(Item-finding entries)

+---+

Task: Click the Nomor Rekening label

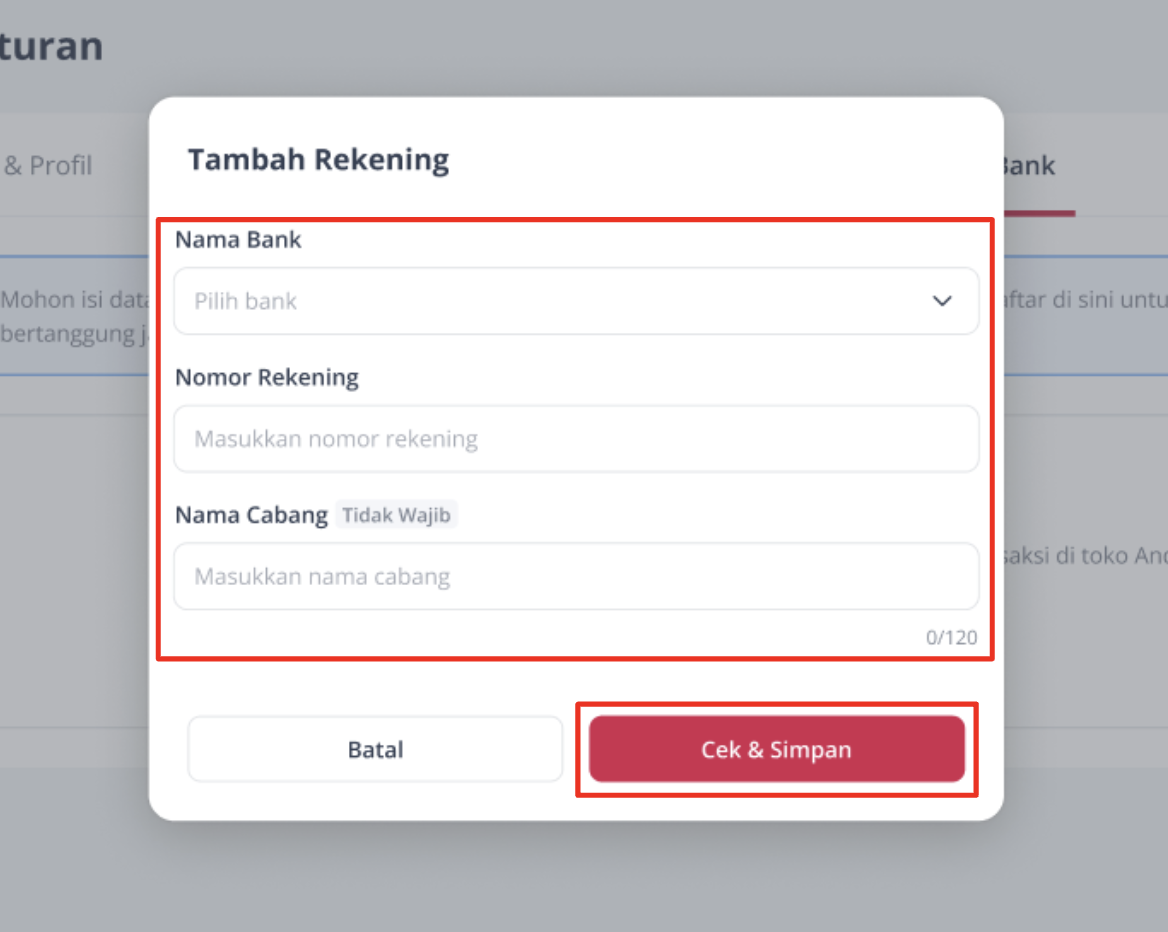Action: (x=267, y=378)
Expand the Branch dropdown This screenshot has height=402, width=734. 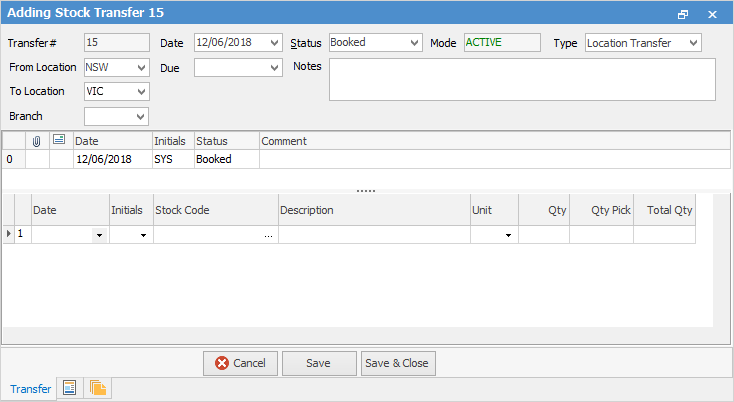pyautogui.click(x=140, y=116)
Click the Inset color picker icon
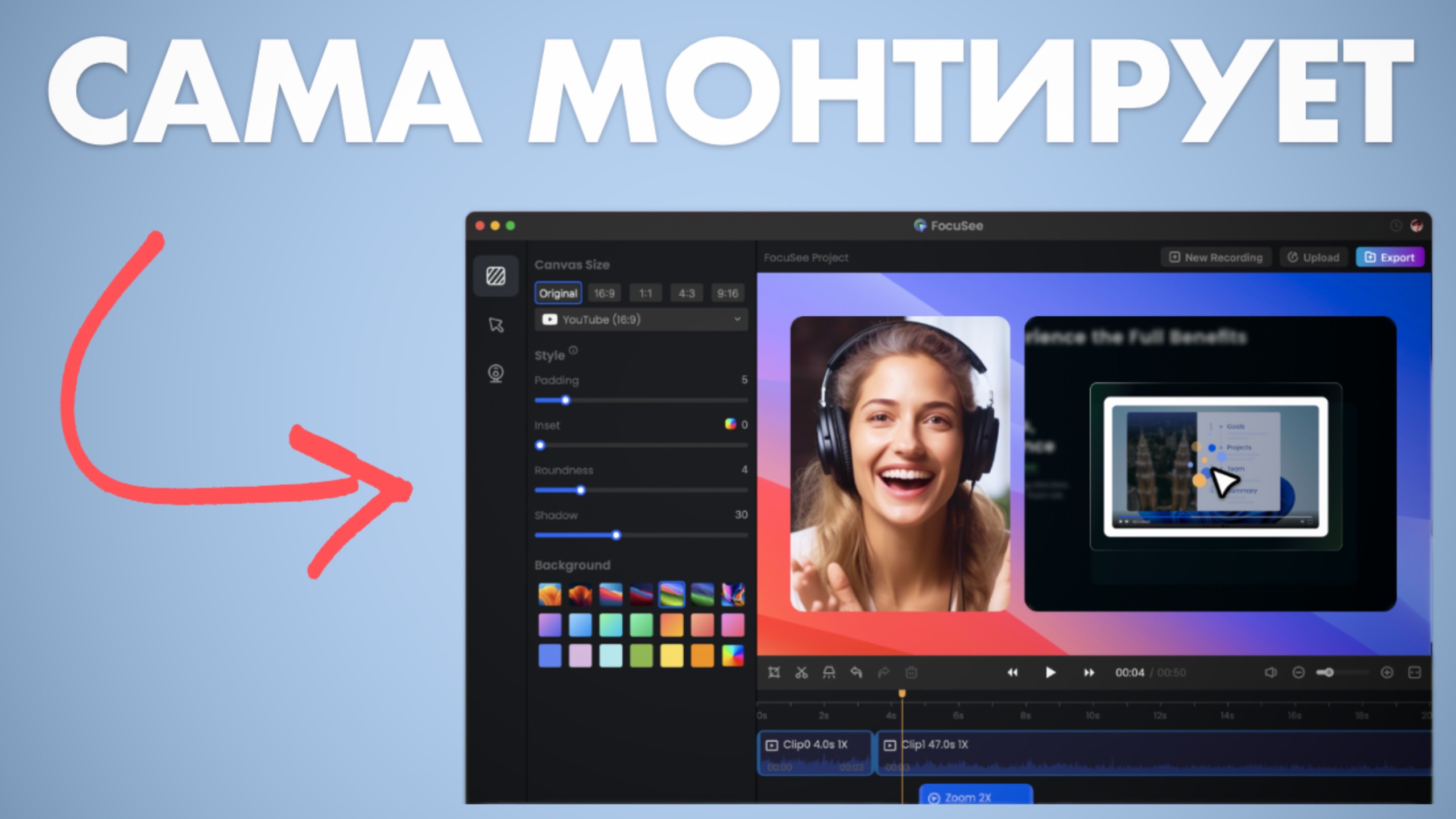The height and width of the screenshot is (819, 1456). 730,424
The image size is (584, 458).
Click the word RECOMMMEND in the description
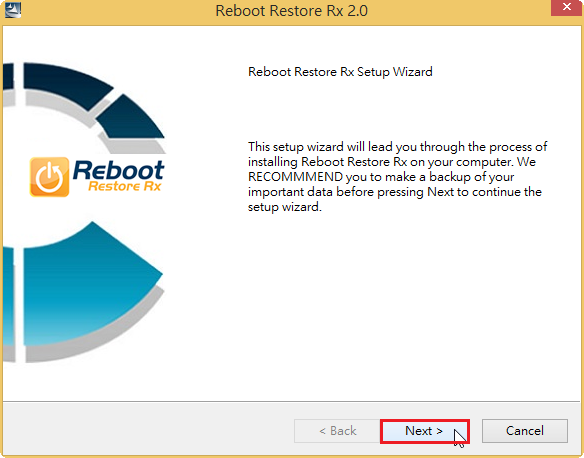click(295, 177)
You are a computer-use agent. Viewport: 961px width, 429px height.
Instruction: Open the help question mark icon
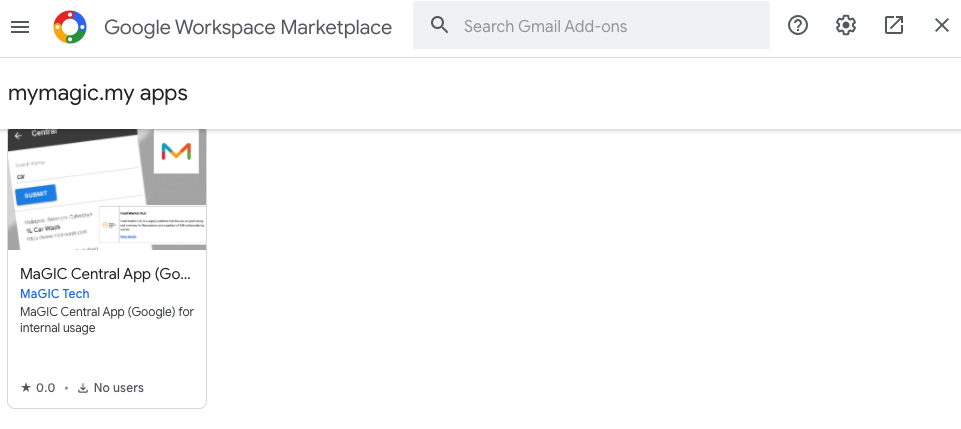click(798, 25)
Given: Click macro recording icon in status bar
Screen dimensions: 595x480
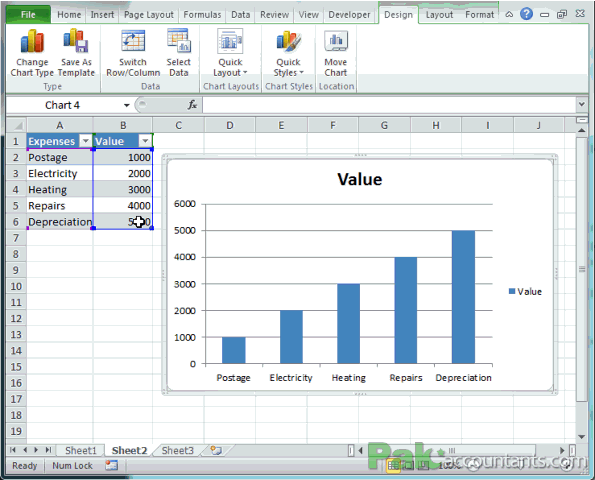Looking at the screenshot, I should pyautogui.click(x=112, y=465).
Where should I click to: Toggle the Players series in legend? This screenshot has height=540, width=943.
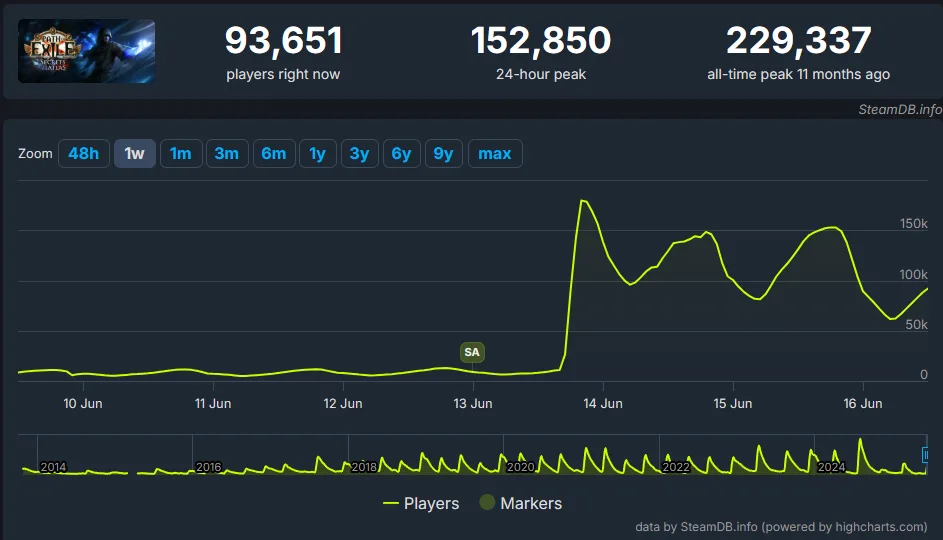(x=421, y=503)
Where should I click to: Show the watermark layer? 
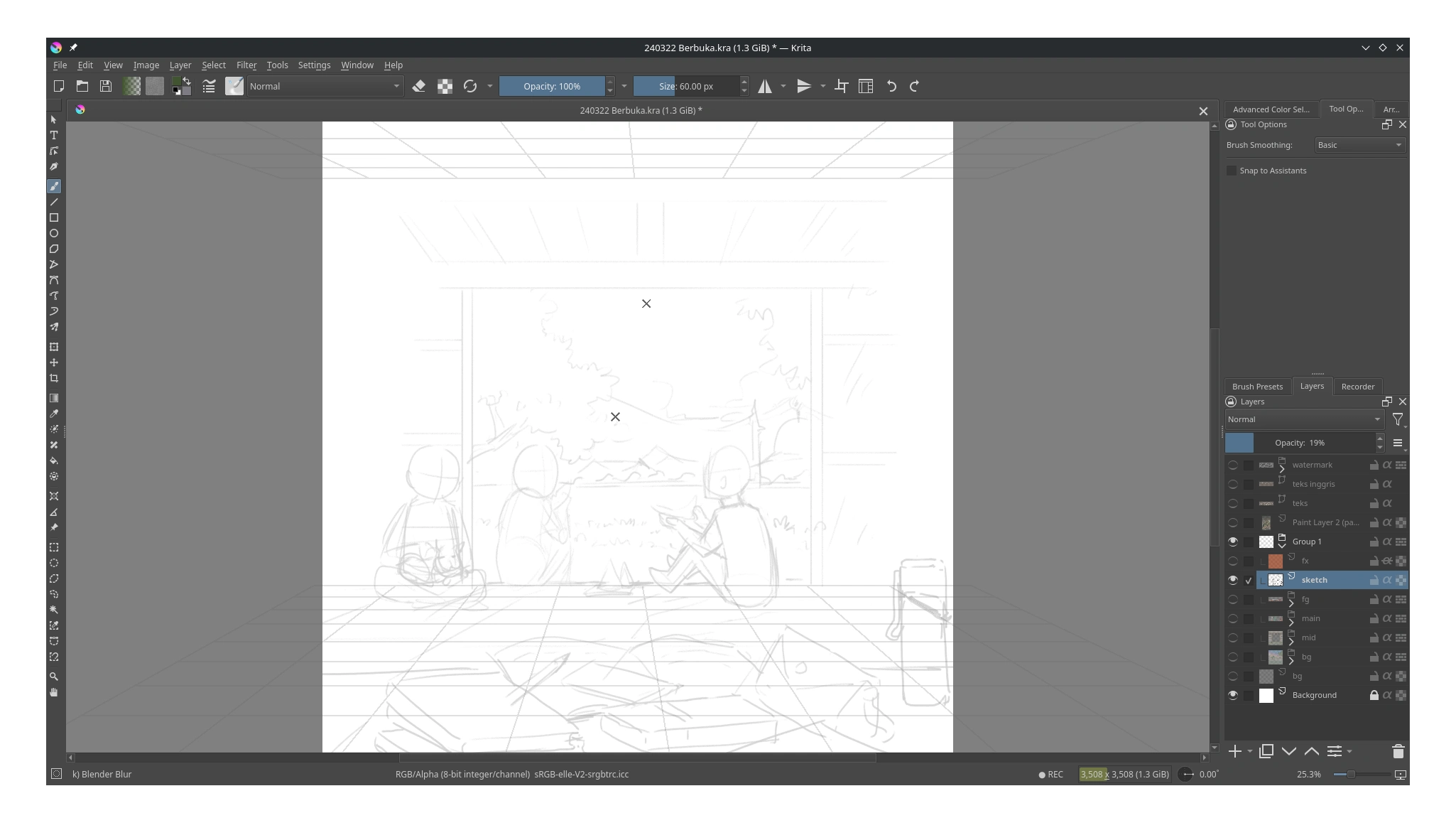pos(1233,465)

+---+

GOAL ::
Render the stretch from the line containing "You are a computer-use" through the end of the entries as a numbered list, skipping any blank lines and leaving out the pictures.

ANSWER TO THE EXERCISE ::
1. You are a computer-use agent. Viewport: 961px width, 429px height.
2. Instruction: Open the help question mark icon
3. click(798, 25)
4. Given: Click macro recording icon in status bar
5. Screen dimensions: 595x480
6. Looking at the screenshot, I should pyautogui.click(x=112, y=465).
7. Where should I click to: Toggle the Players series in legend? This screenshot has height=540, width=943.
8. (x=421, y=503)
9. Where should I click to: Show the watermark layer? 
10. pos(1233,465)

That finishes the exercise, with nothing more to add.